• CHECK YOUR UNDERSTANDING
• 1. Answer these questions using the excerpt about caring for aging parents.
(a) What did the husband say he would do at Thanksgiving if the mother did not stop talking about his wife?
(b) What ages are given for the parents in the second account?
(c) How many years has the mother in the second account been married to her husband?
• 2. Write what comes next in the excerpt about caring for aging parents, picking up after its final sentence.

[EXCERPT PROVIDED]

Thanksgiving at my home was the tip of the iceberg, as within 10 minutes of her arrival she showed her true colors by telling my family and grandsons how I took her house away from her, placed her into a (high end) AL facility, and took her money. My husband told her that he’d put her butt back into the car and take her home if she didn’t stop talking about his wife like that! Lastly, when I took her to a medical appt, she spurted out that she would forever haunt me and hoped I’d end up like her.
She causes me angst and I have come to despise her. I do not pick up the phone on every call, nor do I go see her unless she has an appt. I have a very supportive spouse and sister but we are so tired of her behavior, narcissistic attitude, and the fact she has created a toxic environment in our lives, and in the care home she is at. Next step is a mental health evaluation for her and adjusting her meds as what she’s taking isn’t working. And if that doesn’t work, she will be asked to move from her current care home.
I will also be talking with my doctor for guidance, I need to take care of ME!
I wish you the best, please know that you are not alone in this journey. This blog has been forever helpful to me in realizing I’m not the only one going thru hell with my parent. Hugs
A year ago we moved cross country to be closer to my son’s family who had offered help. Sold two family homes and bought one that we could share - so we would be available to help parents. Partner is ret RN, and our being readily available seemed a kind solution to ease them through the twilight of their lives (86 & 88yo) in a kind and gentle manner.
Dad had been diagnosed w MCI about 5 years ago, he was a brilliant engineer with a gift for conversation and a lifetime of always putting others first. But as he declined we began to see that mom wasn’t helping him (denial of his condition). Our move made her condition surface, and after a long wait to be seen by a neurologist, she was diagnosed with Alzheimer’s. Not too sure where she is on the timeline of decline - but - she refuses to accept diagnosis.
this last week we finally made the decision to move them both to a memory unit - as he is req more care than we are able to provide and she is always overwhelmed, threatening suicide.
My heart aches, and it all just seems so cruel… but I’m not the first to face this and we will get through it.
I have on occasion told her that while she says hateful things, she forgets them quickly - but they echo in our minds… so no - the day after a verbal attack, we don’t feel we want to be your close friend. I have not learned that ability to provide unconditional love to her when I see how poorly she treats her husband of 67 years.

[/EXCERPT PROVIDED]
[GIVEN INFORMATION]

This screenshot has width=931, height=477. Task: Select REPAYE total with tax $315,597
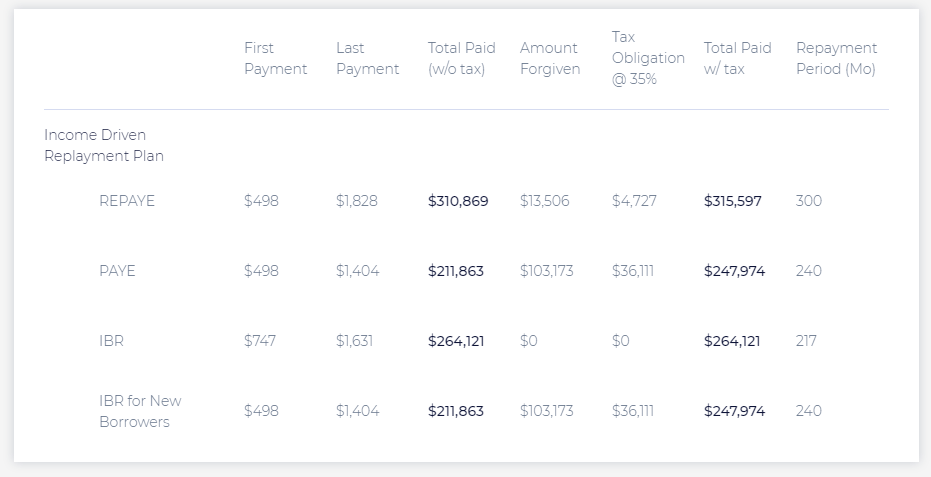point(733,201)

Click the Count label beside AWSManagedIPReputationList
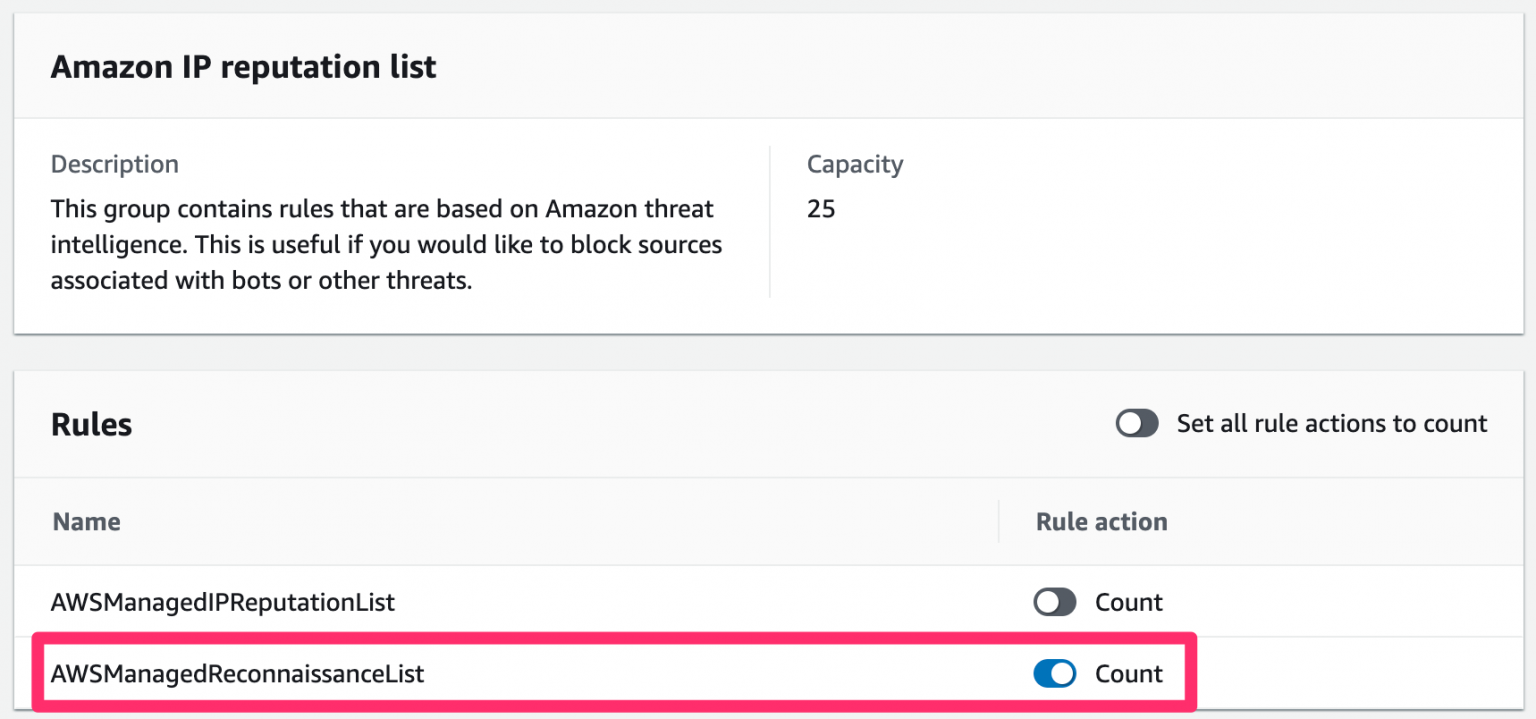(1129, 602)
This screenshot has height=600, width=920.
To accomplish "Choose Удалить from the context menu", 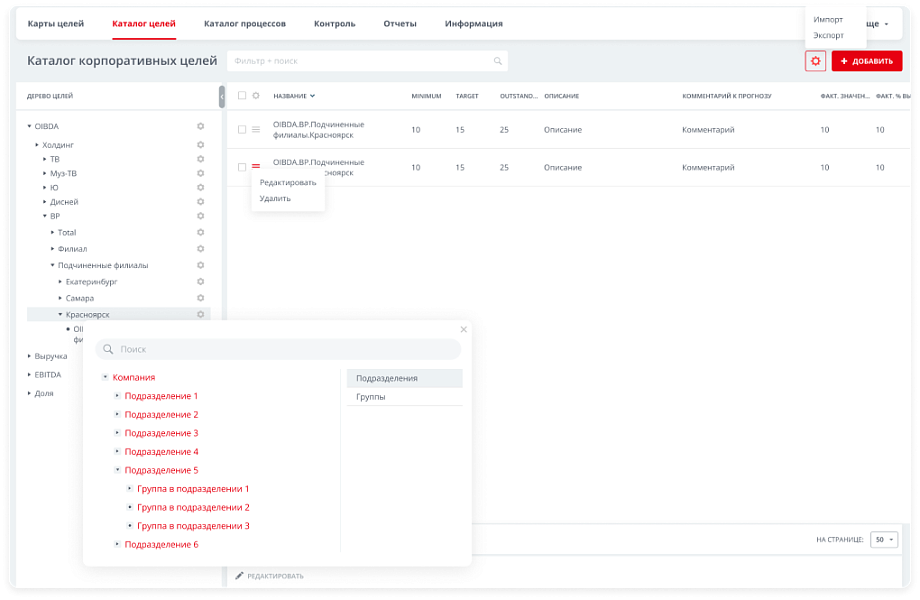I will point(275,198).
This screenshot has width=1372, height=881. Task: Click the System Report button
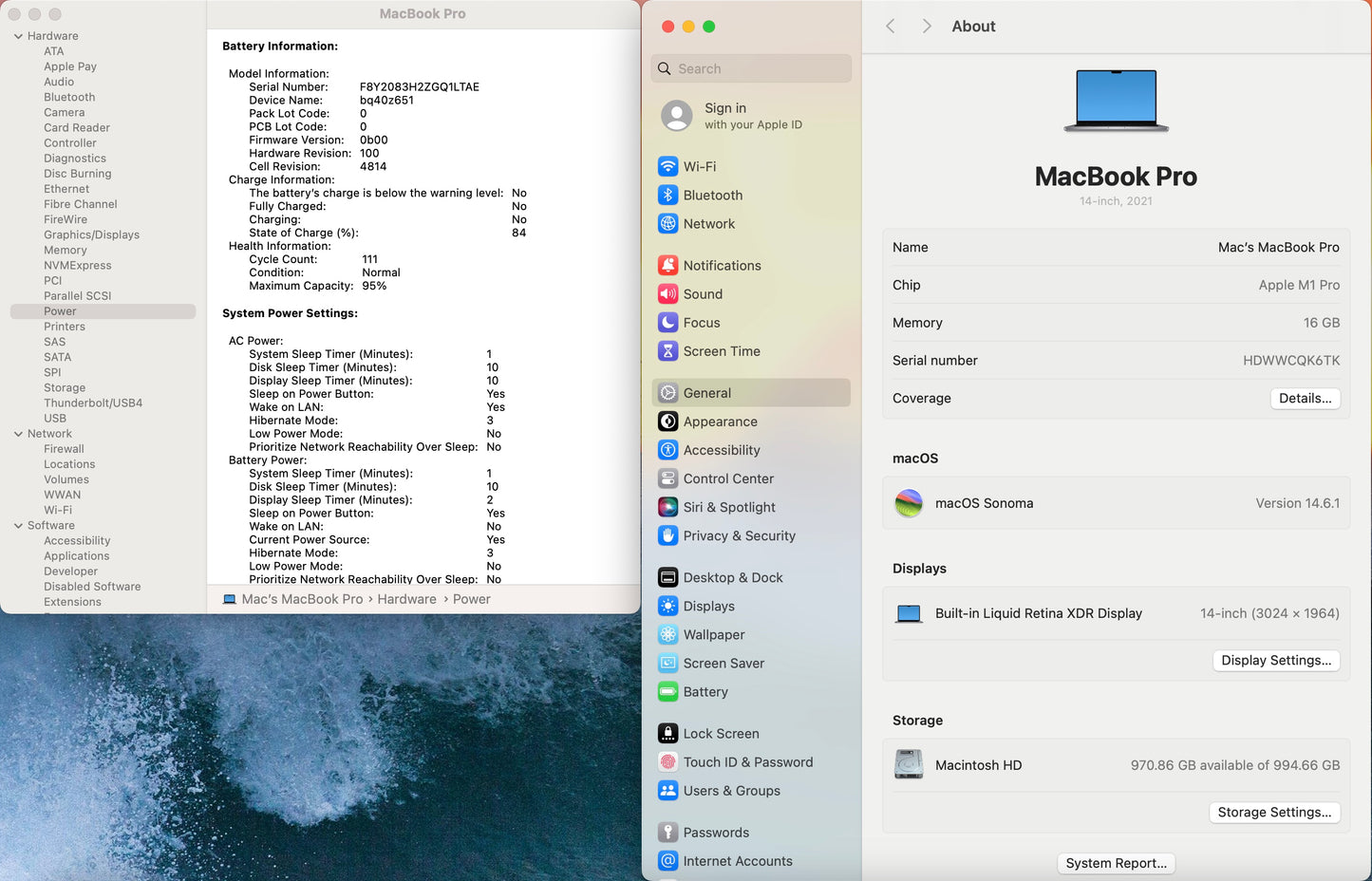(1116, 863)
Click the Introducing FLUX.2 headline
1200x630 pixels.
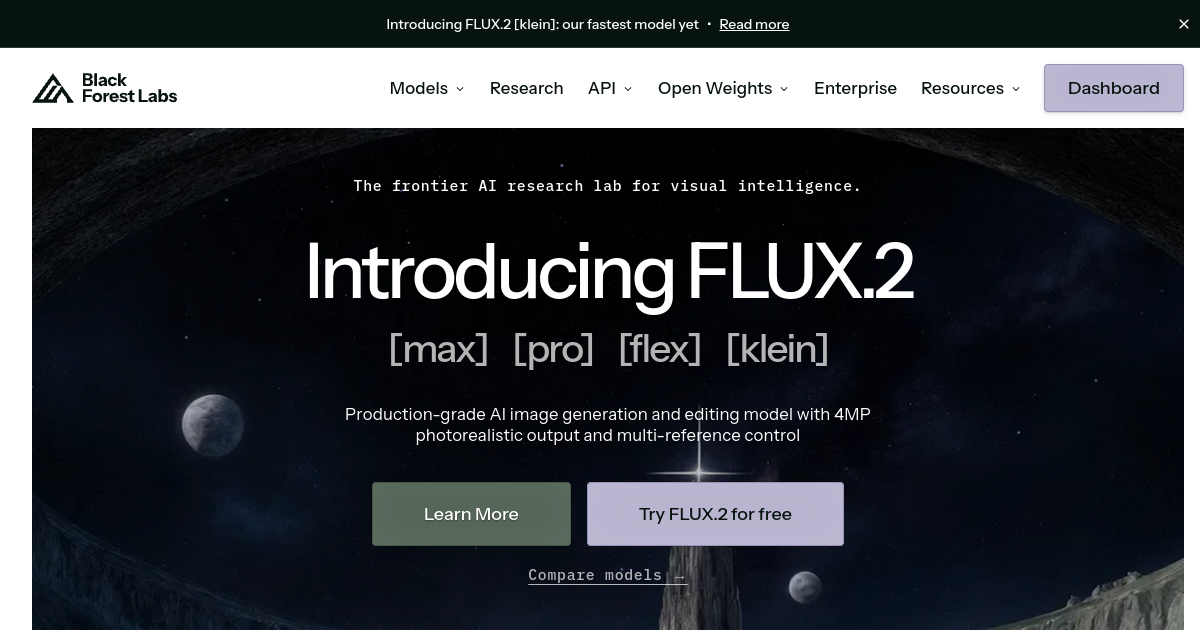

[/GIVEN INFORMATION]

• LIST OF ANSWERS
• 1.
(a) He said he would put her back into the car and take her home.
(b) 86 and 88.
(c) 67 years.

• 2.
I have recently petitioned for guardianship, and hear her tell my father “look what she’s done to us.” I calmly tell her I didn’t do it TO you, I did it FOR you. I am accused of stealing all their money and I say I am the steward over their money and am here to make sure they have what they need and are safe. Caring for my parents has truly been the hardest job I could’ve ever imagined… and having one who verbally disparages me to everyone she can just makes it more difficult.
“no good deed goes unpunished”
.......................Jeez! Let it go!
This is silly..
You do NOT have to be his answer, you have choices and you matter too.
We can only do our best and try to ignore outsiders who don’t understand.
Keep up the good work.
I have been told it is very common for people to speak badly about the primary person who handles their affairs. I think they resent not being able to take care of their business any more. Especially if one of their children takes over,
I always hope the people she talks to understand and don’t believe her. I believe actions speak louder than words. We can’t control what our loved ones say about us, so we need to prove them wrong. It is upsetting and hurtful but I don’t think there is much we can do about it. It’s part of the condition of being elderly. Basically, they have lost control of their lives and need to blame someone.
That’s us!
I'm sorry to say, but there is not much you can do with the elderly and their perception of pure nonsense. I found out that trying to correct the behavior is a waste of time and only made me more upset especially when dealing with someone super old and up in years. Put up boundaries. Lessen visits when you need to.